I often wonder what would happen if we all just stopped. If we all printed out our original job descriptions, highlighted only the tasks we were actually hired for, and ignored everything else for 7 days. The world would probably grind to a halt. The museum’s toilets would overflow, the gift shop’s credit card machine would stay broken, and the irrigation retrospective would never see the light of day. And maybe that’s what needs to happen.
The Danger of Perpetual Flexibility
In the Air (Falling)
Planted Firmly (Pivoting)
We’ve become too good at being flexible. We’ve turned ‘pivoting’ into a personality trait. But a pivot is only useful if you have a foot planted firmly on the ground. If both feet are in the air, you’re just falling.
My boss just texted me. ‘Did we get cut off?’ I’m staring at the message. I could tell him the truth-that I’m tired of the fog. Or I could do what I’ve done for the last 17 months: apologize, blame the 127-year-old masonry of the basement for the bad signal, and ask him about the irrigation project.
The Three Winters
There’s a specific kind of exhaustion that comes from pretending to be three different people at once. There’s the Winter G.H. who appears on the payroll, the Winter G.H. who actually cleans the taxidermy, and the Winter G.H. who is writing this, wondering if there’s a way out of the maze.
Structural Integrity Check
Snapping Imminent
The problem with ‘maximum flexibility’ is that it eventually leads to structural failure. You can stretch a rubber band 17 times its length, but eventually, it snaps. And when it snaps, it doesn’t just stop being useful; it hurts whoever was holding it. We are a generation of snapped rubber bands, wondering why we aren’t more elastic.

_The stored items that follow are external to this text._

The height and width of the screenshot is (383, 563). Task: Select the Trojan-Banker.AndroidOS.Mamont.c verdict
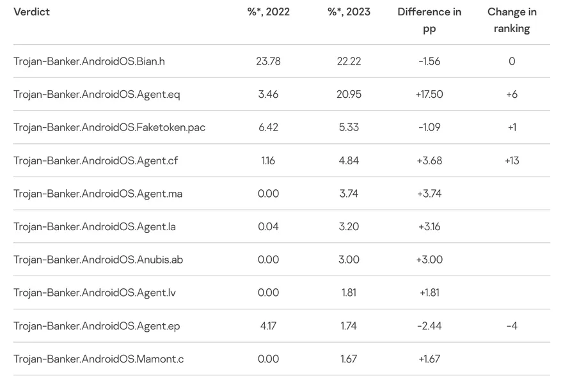(x=99, y=359)
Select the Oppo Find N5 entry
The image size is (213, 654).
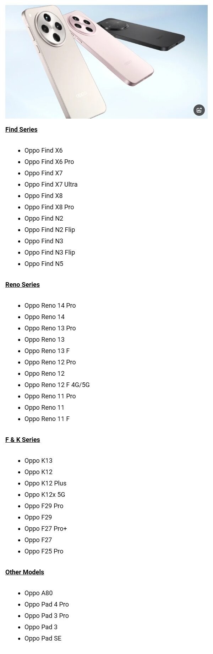pyautogui.click(x=44, y=264)
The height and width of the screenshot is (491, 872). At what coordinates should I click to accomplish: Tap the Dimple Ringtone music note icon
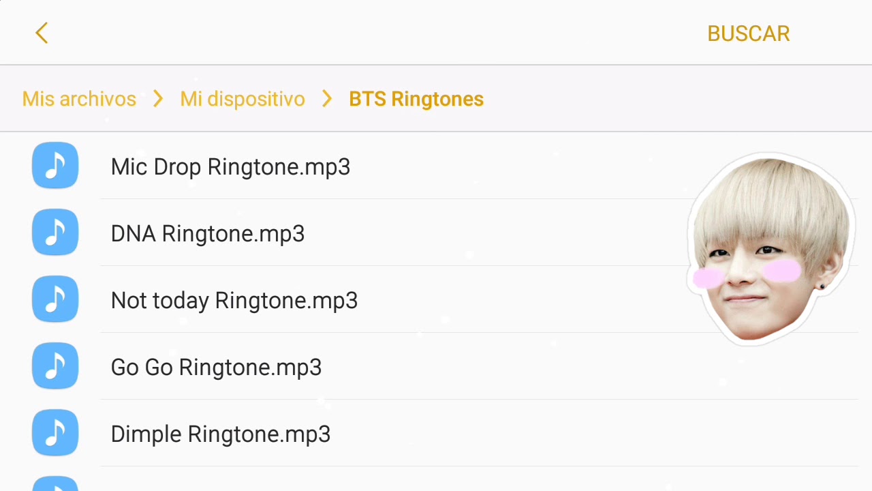[55, 433]
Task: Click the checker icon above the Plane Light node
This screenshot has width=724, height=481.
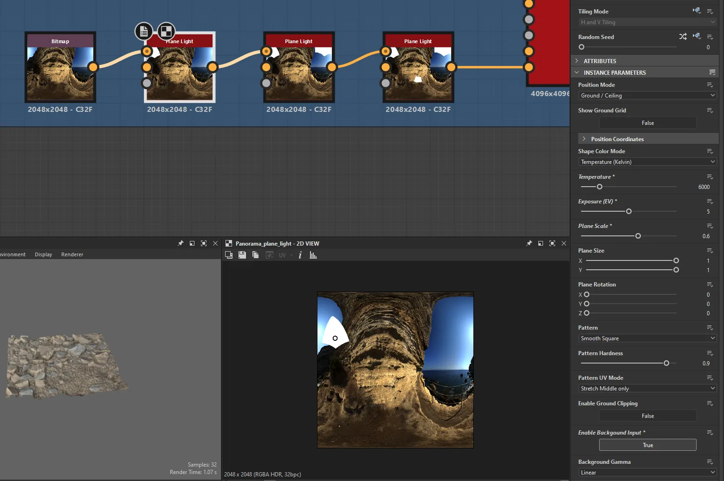Action: (166, 31)

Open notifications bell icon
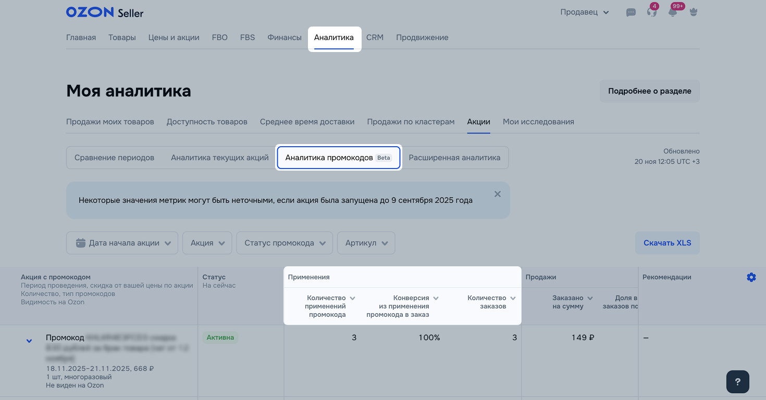(x=673, y=12)
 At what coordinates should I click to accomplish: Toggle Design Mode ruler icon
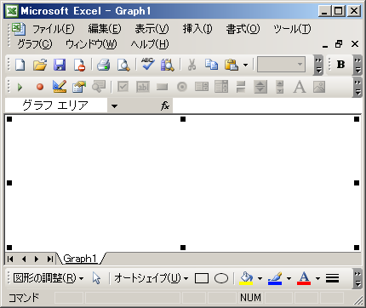click(60, 87)
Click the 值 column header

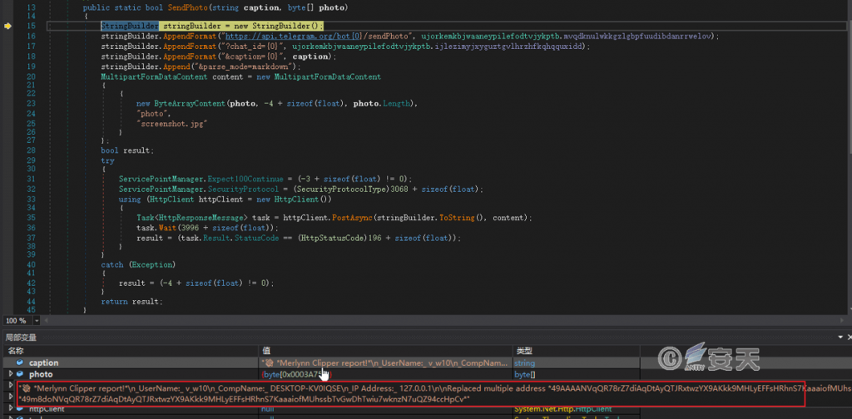pos(266,351)
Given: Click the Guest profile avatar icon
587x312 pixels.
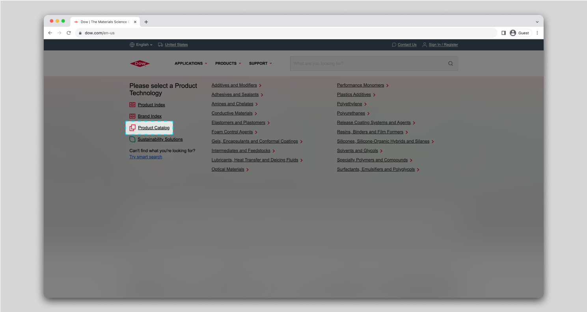Looking at the screenshot, I should [512, 33].
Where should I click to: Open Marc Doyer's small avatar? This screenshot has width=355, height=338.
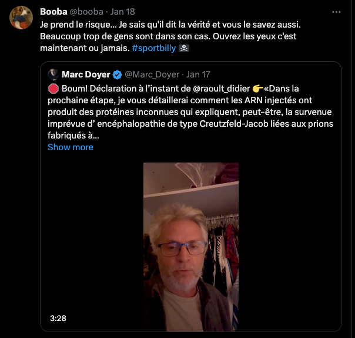point(53,75)
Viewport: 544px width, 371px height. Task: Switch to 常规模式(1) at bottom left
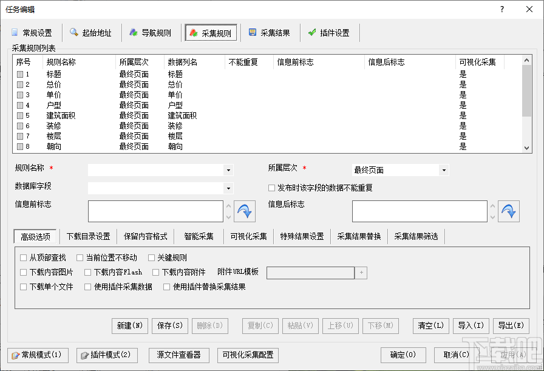point(38,355)
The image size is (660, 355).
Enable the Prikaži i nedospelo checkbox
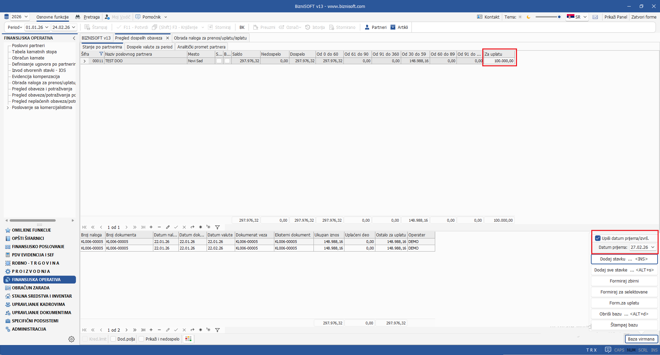pyautogui.click(x=141, y=339)
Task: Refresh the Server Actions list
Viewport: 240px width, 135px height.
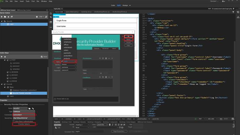Action: click(46, 17)
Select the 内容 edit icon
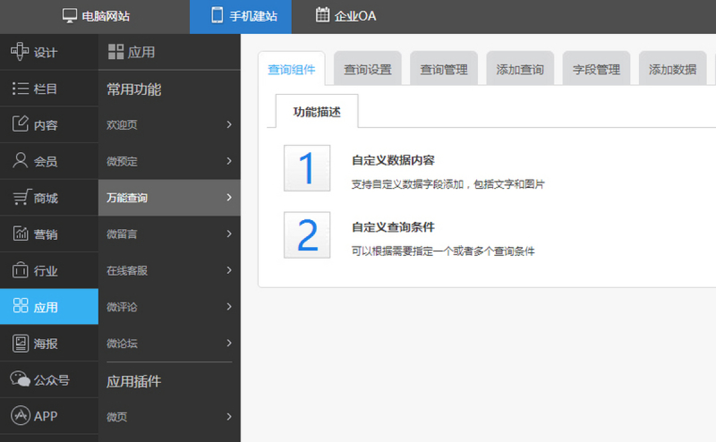 (x=20, y=125)
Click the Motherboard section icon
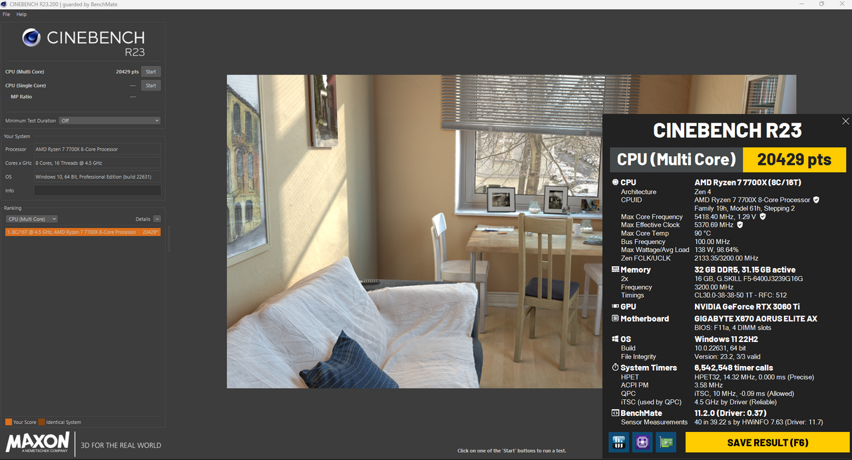Viewport: 852px width, 460px height. 615,319
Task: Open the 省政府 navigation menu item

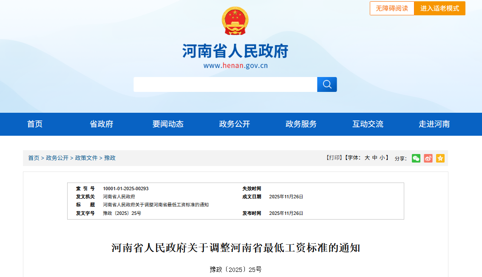Action: [101, 124]
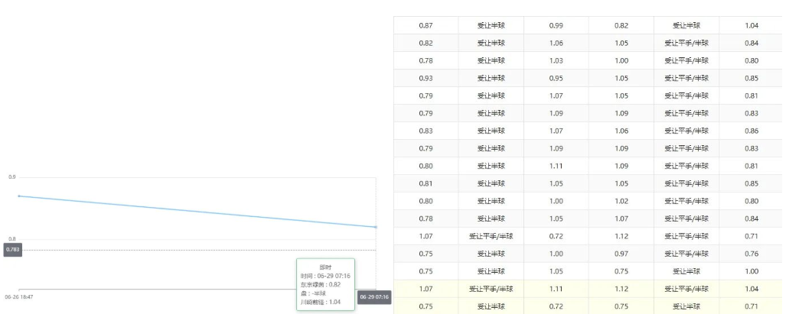Select the 0.99 odds cell in the table

[556, 26]
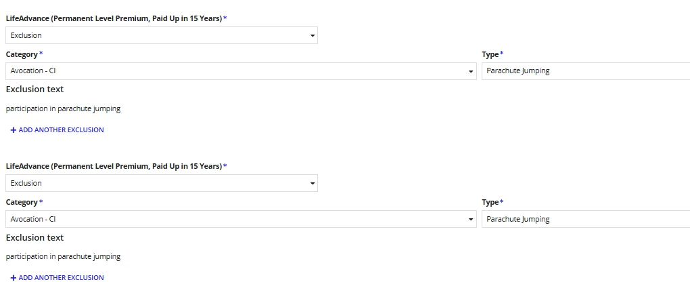
Task: Select the second 'participation in parachute jumping' exclusion text
Action: (x=63, y=256)
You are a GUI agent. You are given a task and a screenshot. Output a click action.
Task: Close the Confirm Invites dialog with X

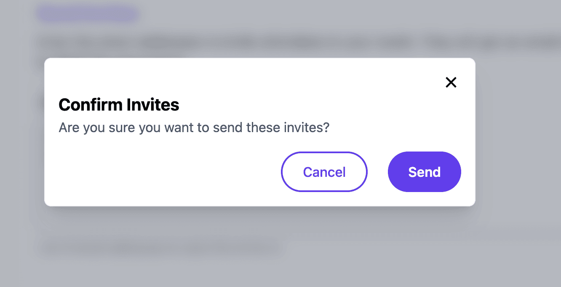[x=451, y=82]
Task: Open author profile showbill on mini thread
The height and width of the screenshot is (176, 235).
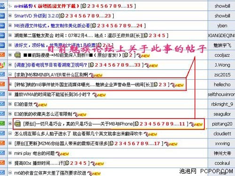Action: tap(222, 6)
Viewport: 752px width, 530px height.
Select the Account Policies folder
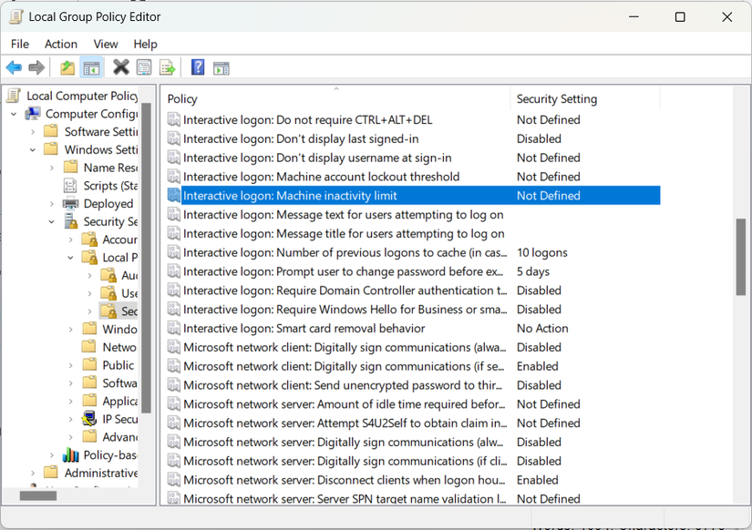click(x=116, y=239)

I think back to my first week here. I was so proud of that JD. I had it framed in my mind like a certificate of achievement. I thought it meant I had finally ‘arrived.’ I didn’t realize it was just a menu of suggestions that would be ignored the moment a real problem arose.
Demanding Clarity
We need to start demanding the ‘unbearable’ clarity that businesses usually reserve for their most expensive clients. We need to stop accepting the fog as a natural weather pattern of the workplace. It’s not weather; it’s smog. It’s a byproduct of a system that values the ‘available’ employee over the ‘expert’ employee.
Turning Ambiguity into Boundary
I’m going to call my boss back now. But I’m not going to apologize for the hang-up. I’m going to tell him that I’ve been looking at the budget for the irrigation project, and I noticed there’s a $507 gap in the allocation for ‘digital maintenance.’ I’m going to ask him to define exactly what my role is in closing that gap. I expect him to stutter. I expect him to use words like ‘alignment’ and ‘proactivity.’
The first step out of the maze is refusing to answer the question they *meant* to ask, and demanding clarity on the one they *actually* asked.
But for once, I’m not going to provide the answer for him. I’m going to let the ambiguity hang there, heavy and uncomfortable, until he’s forced to turn it into a boundary. It’s a small step, a tiny 7-minute conversation in the grand scheme of a 17-year career, but it’s the only way to stop being a ghost.
[If you don’t define your space, someone else will use it as their storage closet.]
Maybe tomorrow I’ll go back to the basement and the taxidermy. But today, I’m going to sit in the light of the 47th-floor windows and remind myself that my title is a contract, not a suggestion. And if the contract is broken, I’m not the one who needs to fix it. I’m just the one who needs to decide if I’m still willing to sign the next one.